To combat this issue and drive a culture of collaboratively taking ownership in solving customer problems proactively – and of course to improve overall customer experience, one of their core strategic imperatives – they decided to implement a way of systematically recording the different types of challenges faced to gain an overview of the pain points in the overall customer experience. With our software, they also gained the ability to discuss the issues independent of time and place, as well as the ability to easily prioritize the issues. The result is a proactive culture of taking pride in having a great customer experience, supported by a process of systematic continuous improvement with the help of an easy-to-use software that effortlessly fits into people’s daily work.
Planning for the future
Creating a culture that strongly promotes sharing takes time.
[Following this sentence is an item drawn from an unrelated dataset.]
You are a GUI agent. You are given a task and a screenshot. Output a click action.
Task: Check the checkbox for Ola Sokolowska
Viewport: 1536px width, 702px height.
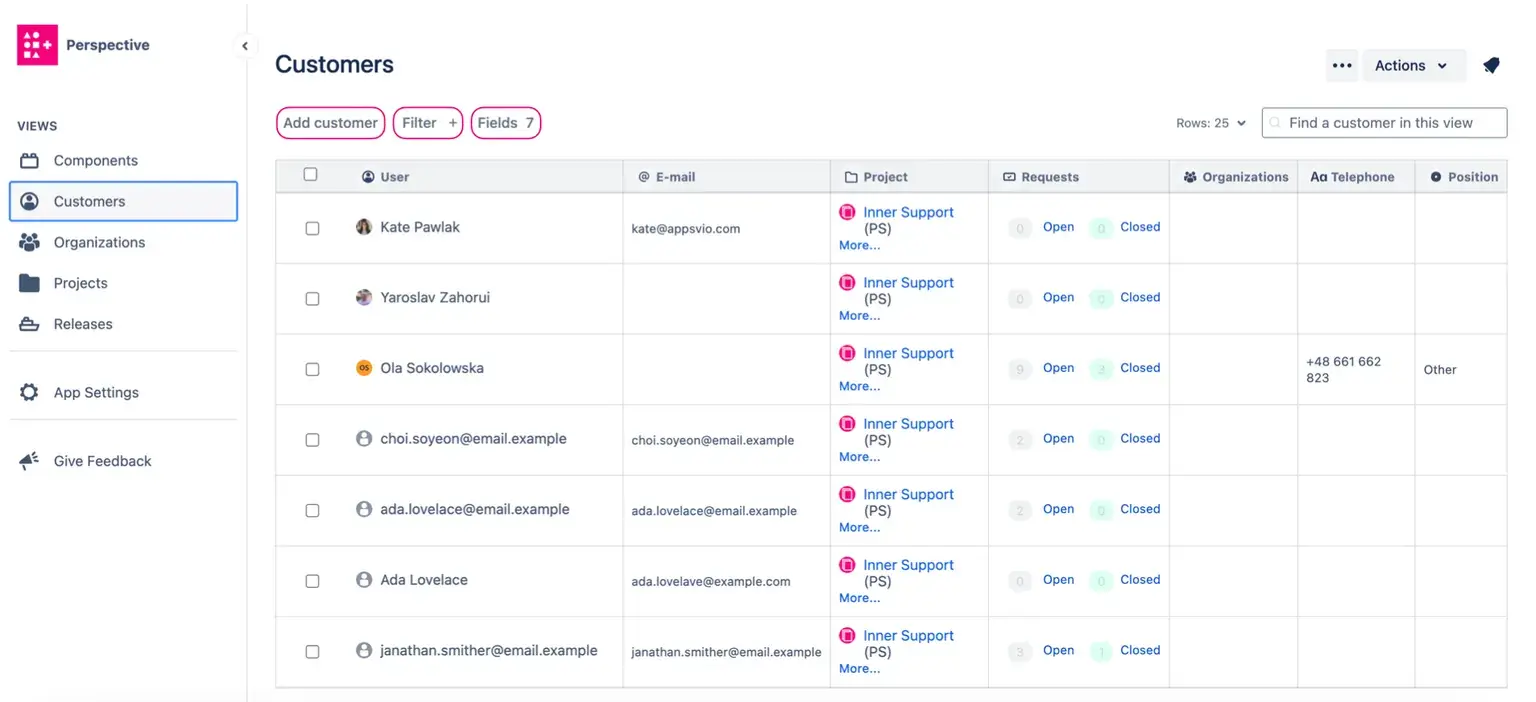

It is the slowest developing of the three fronts and can’t just be made to happen at will. It always takes resilience and determination to succeed here.
Integrating ways of working that themselves promote sharing also takes many iterations to reach their full potential. There’s no perfect way to do this, so be patient in trying out different models. Through iteration, you can find the ways of working that best suit your team’s needs. Also, keep in mind that as the company and its environment changes, you often need to adapt accordingly.
Using share promoting tools is the most straightforward of the three. Just remember that even though there is a vast sea of supply out there these days, not all tools are equally optimized for information retention. It is essential to not only do research on them, but to also try the tools out in practice, to uncover what the right requirements are for different areas of your company.
Ultimately, retaining tacit knowledge in an organization comes down to simultaneously progressing the agenda on all three fronts. You’ll not only reach your destination much faster, but will have tons of learning experiences and business benefits to show for the journey. The real magic happens only when all three fronts are working together and complementing each other. It is then, when true information retention takes place.